Records excerpted from a collection:

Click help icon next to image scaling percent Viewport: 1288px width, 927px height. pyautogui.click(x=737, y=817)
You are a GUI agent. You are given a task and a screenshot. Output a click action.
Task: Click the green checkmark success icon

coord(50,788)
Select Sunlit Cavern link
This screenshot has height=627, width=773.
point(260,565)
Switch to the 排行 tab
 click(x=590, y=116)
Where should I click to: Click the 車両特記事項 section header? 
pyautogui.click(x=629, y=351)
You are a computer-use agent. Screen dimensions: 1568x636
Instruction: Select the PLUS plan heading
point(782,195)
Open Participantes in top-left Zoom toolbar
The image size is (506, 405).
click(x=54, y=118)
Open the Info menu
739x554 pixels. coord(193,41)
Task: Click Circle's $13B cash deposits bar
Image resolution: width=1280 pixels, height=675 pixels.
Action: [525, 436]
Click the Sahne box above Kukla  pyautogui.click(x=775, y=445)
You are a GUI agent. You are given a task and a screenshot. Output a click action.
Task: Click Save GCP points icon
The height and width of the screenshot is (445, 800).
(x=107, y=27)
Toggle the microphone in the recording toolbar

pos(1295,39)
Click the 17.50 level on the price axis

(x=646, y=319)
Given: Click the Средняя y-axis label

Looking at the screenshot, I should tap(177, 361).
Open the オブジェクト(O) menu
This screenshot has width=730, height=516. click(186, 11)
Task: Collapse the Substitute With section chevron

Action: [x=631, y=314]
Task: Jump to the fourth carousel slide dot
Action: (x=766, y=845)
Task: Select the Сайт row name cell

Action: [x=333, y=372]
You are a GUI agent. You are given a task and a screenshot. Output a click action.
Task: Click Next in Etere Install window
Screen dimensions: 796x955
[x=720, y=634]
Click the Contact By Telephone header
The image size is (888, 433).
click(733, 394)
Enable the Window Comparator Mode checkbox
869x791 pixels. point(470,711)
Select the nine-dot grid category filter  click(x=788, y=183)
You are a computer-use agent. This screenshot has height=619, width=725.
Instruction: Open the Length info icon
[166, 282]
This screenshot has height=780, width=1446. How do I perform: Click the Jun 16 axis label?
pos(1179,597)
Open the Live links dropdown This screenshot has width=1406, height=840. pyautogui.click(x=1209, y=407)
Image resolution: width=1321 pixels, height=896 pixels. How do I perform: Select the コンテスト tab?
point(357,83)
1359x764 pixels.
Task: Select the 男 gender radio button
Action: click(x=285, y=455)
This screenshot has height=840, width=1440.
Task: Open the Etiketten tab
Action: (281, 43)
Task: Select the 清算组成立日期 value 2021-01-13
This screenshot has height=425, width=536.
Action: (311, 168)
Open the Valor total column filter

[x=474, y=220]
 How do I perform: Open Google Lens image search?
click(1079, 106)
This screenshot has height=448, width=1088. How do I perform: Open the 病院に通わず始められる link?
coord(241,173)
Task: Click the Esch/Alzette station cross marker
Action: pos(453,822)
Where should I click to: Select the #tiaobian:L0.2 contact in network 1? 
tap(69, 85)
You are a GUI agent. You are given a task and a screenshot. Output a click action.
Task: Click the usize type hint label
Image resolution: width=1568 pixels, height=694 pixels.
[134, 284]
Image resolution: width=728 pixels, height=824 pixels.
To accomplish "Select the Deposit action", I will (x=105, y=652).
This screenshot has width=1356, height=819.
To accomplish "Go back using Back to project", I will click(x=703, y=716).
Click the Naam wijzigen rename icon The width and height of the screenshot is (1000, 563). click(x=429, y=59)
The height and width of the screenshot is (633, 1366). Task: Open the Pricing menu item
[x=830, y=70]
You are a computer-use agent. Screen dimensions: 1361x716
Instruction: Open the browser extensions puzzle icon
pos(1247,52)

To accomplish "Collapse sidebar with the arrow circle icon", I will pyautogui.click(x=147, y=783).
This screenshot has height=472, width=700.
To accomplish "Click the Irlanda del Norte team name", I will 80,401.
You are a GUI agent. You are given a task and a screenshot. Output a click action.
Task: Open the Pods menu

> _Description of the task_
Count the lines above that contain the string "menu". Give only the number.

> _Problem solution_
4